Saved data entries:

· · ·

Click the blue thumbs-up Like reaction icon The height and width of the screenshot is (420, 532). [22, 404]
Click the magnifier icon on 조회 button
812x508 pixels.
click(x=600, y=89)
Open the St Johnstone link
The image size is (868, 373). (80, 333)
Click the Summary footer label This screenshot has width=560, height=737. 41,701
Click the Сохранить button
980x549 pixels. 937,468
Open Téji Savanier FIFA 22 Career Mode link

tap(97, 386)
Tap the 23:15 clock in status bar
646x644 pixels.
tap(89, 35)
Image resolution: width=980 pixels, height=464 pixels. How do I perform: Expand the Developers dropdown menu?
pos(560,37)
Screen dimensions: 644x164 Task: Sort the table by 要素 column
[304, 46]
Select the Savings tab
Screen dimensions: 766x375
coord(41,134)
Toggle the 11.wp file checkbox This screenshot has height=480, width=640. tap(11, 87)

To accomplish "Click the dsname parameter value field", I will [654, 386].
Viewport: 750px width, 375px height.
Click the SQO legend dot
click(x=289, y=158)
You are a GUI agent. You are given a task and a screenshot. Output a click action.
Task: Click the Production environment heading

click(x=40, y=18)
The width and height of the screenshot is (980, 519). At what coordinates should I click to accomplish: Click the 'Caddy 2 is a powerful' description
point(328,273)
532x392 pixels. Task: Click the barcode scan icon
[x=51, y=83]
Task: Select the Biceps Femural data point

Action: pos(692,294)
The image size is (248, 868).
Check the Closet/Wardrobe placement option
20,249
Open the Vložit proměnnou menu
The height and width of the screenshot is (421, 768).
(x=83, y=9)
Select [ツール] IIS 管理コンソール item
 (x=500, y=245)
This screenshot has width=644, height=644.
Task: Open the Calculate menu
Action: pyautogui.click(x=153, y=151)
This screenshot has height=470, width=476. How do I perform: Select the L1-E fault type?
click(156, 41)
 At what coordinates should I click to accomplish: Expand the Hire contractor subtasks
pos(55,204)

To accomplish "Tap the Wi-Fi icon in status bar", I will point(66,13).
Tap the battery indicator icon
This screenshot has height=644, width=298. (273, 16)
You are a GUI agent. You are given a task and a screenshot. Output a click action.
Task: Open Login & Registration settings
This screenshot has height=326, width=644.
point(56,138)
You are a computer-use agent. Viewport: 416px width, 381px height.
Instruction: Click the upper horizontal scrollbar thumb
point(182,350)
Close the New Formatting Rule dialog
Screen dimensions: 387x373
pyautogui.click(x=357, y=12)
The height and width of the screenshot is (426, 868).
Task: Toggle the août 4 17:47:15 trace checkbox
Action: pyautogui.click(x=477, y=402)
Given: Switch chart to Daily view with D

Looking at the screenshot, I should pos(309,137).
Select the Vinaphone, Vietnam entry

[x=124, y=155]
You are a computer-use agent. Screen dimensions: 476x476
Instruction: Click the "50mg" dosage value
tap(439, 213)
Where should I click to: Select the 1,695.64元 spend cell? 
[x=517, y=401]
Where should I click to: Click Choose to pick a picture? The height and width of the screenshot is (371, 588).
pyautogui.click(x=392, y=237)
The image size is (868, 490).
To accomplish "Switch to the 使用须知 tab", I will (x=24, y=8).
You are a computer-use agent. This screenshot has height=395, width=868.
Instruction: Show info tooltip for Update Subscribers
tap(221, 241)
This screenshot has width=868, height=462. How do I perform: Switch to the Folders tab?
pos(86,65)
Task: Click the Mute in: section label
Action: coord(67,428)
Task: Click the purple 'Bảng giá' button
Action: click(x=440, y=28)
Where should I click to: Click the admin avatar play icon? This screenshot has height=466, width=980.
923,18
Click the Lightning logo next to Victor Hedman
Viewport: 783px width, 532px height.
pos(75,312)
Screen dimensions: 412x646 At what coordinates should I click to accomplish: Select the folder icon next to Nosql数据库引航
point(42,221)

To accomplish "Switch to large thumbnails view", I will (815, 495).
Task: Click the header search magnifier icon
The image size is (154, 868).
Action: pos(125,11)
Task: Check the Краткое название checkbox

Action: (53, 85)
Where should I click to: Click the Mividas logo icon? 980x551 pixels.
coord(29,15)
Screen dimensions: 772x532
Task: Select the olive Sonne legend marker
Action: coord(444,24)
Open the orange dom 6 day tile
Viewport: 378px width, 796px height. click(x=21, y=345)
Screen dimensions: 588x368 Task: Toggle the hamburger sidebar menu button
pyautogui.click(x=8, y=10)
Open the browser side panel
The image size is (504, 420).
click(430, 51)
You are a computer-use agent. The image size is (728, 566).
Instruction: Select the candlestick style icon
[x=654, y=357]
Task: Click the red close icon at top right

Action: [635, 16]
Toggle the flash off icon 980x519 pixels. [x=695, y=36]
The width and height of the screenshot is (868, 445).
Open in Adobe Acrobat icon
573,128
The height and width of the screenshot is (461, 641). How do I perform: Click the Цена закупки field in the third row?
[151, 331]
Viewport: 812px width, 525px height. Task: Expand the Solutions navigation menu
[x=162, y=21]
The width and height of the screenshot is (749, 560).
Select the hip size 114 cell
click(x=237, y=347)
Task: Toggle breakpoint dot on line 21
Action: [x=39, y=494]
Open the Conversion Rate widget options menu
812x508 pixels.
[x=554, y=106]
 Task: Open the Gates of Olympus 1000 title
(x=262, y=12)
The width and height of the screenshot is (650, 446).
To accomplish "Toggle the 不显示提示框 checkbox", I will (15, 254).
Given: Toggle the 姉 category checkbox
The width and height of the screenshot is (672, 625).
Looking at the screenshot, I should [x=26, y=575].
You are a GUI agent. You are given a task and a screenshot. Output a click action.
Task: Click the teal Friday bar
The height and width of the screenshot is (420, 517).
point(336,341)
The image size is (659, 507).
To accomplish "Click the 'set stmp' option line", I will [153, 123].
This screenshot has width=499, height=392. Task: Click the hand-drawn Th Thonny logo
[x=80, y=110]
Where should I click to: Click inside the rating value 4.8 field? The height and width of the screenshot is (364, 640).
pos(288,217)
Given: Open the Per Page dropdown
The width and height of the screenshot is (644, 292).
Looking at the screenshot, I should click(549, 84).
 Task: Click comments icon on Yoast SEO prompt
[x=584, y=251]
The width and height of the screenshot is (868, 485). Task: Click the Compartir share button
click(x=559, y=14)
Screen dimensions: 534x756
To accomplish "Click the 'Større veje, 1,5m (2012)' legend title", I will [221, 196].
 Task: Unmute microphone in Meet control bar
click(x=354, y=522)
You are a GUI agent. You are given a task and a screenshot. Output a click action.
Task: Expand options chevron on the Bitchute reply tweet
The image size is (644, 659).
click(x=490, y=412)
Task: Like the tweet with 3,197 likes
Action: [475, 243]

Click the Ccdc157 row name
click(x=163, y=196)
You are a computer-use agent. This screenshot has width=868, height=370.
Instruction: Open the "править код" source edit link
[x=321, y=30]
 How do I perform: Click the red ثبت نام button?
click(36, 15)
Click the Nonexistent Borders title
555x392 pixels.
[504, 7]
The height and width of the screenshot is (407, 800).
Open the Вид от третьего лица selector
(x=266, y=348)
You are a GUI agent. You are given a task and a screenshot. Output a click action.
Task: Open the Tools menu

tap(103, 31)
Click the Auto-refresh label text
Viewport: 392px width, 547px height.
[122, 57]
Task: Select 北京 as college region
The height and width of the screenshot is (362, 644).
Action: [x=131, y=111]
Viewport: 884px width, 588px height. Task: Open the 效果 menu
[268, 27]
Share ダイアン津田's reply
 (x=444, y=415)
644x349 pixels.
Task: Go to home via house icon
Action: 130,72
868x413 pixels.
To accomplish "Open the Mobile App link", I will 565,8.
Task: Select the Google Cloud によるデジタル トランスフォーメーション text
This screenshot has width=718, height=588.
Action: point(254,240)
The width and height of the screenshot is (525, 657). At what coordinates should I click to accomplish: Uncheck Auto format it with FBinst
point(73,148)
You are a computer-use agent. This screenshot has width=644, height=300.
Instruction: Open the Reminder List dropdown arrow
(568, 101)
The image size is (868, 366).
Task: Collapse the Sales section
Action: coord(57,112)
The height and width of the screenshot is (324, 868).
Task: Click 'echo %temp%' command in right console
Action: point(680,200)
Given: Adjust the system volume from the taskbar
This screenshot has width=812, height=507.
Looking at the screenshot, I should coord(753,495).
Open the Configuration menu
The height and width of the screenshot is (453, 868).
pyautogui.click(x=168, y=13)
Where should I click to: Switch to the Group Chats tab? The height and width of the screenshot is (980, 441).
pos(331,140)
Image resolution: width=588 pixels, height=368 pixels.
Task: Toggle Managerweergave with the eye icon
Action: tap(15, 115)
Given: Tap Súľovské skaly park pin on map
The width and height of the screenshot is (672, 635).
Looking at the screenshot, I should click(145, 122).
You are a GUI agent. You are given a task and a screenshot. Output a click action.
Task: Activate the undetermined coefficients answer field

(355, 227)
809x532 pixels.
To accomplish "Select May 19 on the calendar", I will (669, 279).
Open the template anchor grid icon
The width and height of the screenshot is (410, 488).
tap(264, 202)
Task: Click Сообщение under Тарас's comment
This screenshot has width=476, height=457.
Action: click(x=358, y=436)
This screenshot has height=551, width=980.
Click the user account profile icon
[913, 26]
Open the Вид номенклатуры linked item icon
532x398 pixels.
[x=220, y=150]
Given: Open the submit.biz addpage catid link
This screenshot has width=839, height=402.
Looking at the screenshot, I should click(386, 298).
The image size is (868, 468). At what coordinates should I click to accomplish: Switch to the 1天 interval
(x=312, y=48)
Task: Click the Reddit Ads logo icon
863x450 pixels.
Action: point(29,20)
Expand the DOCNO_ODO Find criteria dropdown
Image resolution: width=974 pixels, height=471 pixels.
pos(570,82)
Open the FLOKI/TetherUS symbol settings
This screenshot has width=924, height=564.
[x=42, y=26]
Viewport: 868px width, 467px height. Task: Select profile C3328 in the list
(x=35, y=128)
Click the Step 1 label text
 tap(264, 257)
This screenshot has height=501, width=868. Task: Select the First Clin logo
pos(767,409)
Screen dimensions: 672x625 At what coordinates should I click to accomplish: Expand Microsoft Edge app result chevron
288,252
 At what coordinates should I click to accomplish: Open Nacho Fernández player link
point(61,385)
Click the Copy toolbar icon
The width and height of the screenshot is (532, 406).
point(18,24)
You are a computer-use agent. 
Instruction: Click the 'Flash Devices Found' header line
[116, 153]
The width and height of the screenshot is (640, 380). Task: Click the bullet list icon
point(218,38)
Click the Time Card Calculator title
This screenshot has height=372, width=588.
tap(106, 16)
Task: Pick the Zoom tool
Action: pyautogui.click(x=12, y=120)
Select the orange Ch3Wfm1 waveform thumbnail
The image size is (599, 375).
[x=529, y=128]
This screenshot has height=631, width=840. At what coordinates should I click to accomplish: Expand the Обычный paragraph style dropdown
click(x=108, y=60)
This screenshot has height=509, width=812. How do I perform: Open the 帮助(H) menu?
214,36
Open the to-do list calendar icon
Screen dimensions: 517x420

· · ·

▸ WHAT THE TASK ASKS
Would you please copy exactly the part of the entries above that begins at the line containing "Open the template anchor grid icon" and ends at the line containing "Open the FLOKI/TetherUS symbol settings", both lines included?

▸ OUTPUT FOR THIS EXERCISE
Open the template anchor grid icon
The width and height of the screenshot is (410, 488).
tap(264, 202)
Task: Click Сообщение under Тарас's comment
This screenshot has width=476, height=457.
Action: click(x=358, y=436)
This screenshot has height=551, width=980.
Click the user account profile icon
[913, 26]
Open the Вид номенклатуры linked item icon
532x398 pixels.
[x=220, y=150]
Given: Open the submit.biz addpage catid link
This screenshot has width=839, height=402.
Looking at the screenshot, I should click(386, 298).
The image size is (868, 468). At what coordinates should I click to accomplish: Switch to the 1天 interval
(x=312, y=48)
Task: Click the Reddit Ads logo icon
863x450 pixels.
Action: point(29,20)
Expand the DOCNO_ODO Find criteria dropdown
Image resolution: width=974 pixels, height=471 pixels.
pos(570,82)
Open the FLOKI/TetherUS symbol settings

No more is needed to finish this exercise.